La réaction des politiques et des milieux d’affaires qui ont décidé de cesser de traiter avec le Belarus a affaibli le pouvoir de Loukachenko, car cela le prive du soutien financier dont il a besoin pour continuer dans cette voie. Je sais que la France avait fourni les uniformes pour la police bélarusse et qu’après l’élection présidentielle de l’an dernier, elle a cessé de le faire.
Jamais Loukachenko n’abolira la peine de mort. Pour la maintenir en place, il se cache derrière le référendum qu’il avait organisé dans les années 1990 et le vote populaire en faveur de la peine capitale à l’époque. Nous, DDH bélarusses, avions proposé à tout le moins un moratoire sur l’application de la peine de mort, mais même cela a été rejeté.

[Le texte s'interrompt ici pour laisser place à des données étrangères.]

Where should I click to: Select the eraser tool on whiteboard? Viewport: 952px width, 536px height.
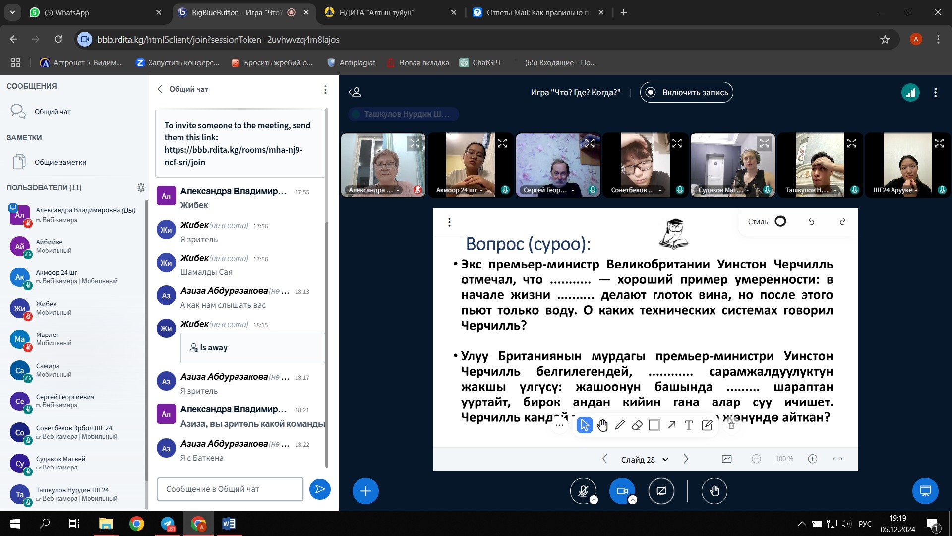pyautogui.click(x=637, y=425)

C’était une initiative très utile de placer certains hauts fonctionnaires bélarusses sur une liste noire, de telle manière qu’ils ne peuvent plus venir en Union européenne. Aujourd’hui, l’Europe doit comprendre que le Belarus est la dernière dictature de notre continent et que cette situation peut avoir un impact très négatif, tant sur l’Europe ancienne que sur la nouvelle Europe que nous sommes en train de construire. Nous sommes très reconnaissants envers Bruxelles, car autant auparavant, l’on y peinait à comprendre combien le Belarus pose un problème sérieux, autant la compréhension s’est aujourd’hui améliorée et l’on commence à prendre des décisions importantes, en cohérence avec la situation sur place.